If what you're saying is correct, then either people's own varied motivations are all evil, or instantly become evil the moment they join a group (whatever that means).
Regardless of the initiative (could have been rural broadband) by expanding into these areas Mozilla's parent company said..
We have enough money for operations. This extra money will go to this good cause.
As someone who might donate I would hold off because they have more than enough. I could use my money directly to support a cause.
Not sure how a charity starts giving to another charity (unless that is what they specialize in). That strikes me as greedy. If you have enough don't ask for more. There are local charities who could use the money.
Indeed. I do not agree with everything he says but he's right about a lot of things. It was only recently that I started to understand the value of computing freedom. To think he's been exploring these ideas since decades ago...
He is crazy. Crazy is a subjective cultural term applied to people who exist on some margin of polite society. Crazy people aren't bad, even if the term is intended to denigrate.
To me, all radical libertarians are crazy.

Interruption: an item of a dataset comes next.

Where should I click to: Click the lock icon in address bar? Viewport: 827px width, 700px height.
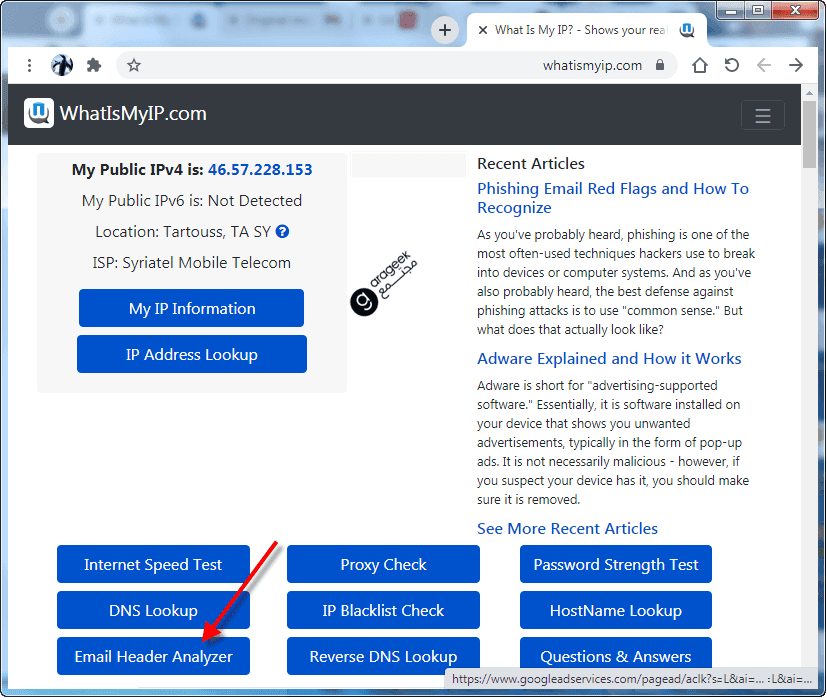659,65
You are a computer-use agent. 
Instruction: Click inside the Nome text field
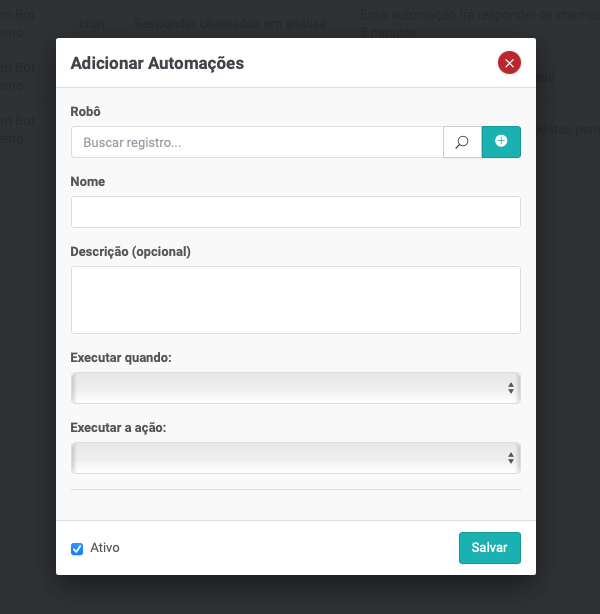295,212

But the fact that he also doesn't have a grasp on what is acceptable social decorum (don't simulate nasal sex at dinner, don't make an apologist argument for pedophilia in public, etc) is probably what makes other people reach for 'crazy'.
To be clear, Richard "I am skeptical of the claim that voluntarily pedophilia harms children" Stallman is totally nuts (although I'll give credit where it's due, he finally walked back his stance on pedophilia).
First off, he recanted on that, in particular after actually seeing or meeting people to whom it happened.
One thing I just don't understand is how people can want to shut off their brains when seeing one thing unusual and not go "That seems really odd, maybe I'm just misunderstanding it, and need to investigate a bit more."
If you don't, you miss out on some of the most exquisitely unique samples of the human species. People with life experience so deep as to have limited exposure to some of the more mundane ones we all take for granted. I'd recommend offering a bit more benefit of a doubt, and a wee bit more effort in terms of investigating context before writing someone off.
After all, if they're going to be your enemy, you might as well know them for what they really are that you don't underestimate them.
> First off, he recanted on that, in particular after actually seeing or meeting people to whom it happened.
Yes, I pointed out his backtracking on that.
> After all, if they're going to be your enemy, you might as well know them for what they really are that you don't underestimate them.
I don't think of Stallman as an enemy, just a very creepy guy who happened to make some important contributions. Regardless of his backpedaling, I would have extreme reservations about leaving him unsupervised around children. That doesn't mean his ideas were all bad, just that he shouldn't be put on a pedestal. Lots of great ideas came from very flawed people.
- Fritz Haber is responsible for the Haber process that unlocked atmospheric nitrogen for use in fertilizer, and saved multitudes from starvation. He was also responsible for horrific suffering thanks to his other project, chemical weapons.
- Hans Reiser was a brilliant engineer who created a widely used linux filesystem. He's also a convicted murderer.
- Wernher von Braun was a brilliant rocket maker who was responsible in large part for putting Americans on the moon. He was also a Nazi who made weapons that killed many innocent civilians.
This seems like an instance of "what you can't say". The taboo is so strong that to even question it leads observers to speculate about whether the questioner is insane or evil. I suspect the reality is some manner of neurodivergence, either autism or a thing we don't yet have a good name for.
I even feel the need to add that I don't share his skepticism, lest I raise suspicion about my own position by posting this.
Like all humans he is full of faults has a long track record of unfortunate postures and statements, but as a technologist the best analogy for him would be an atomic clock sent back in time to before we understood relativity.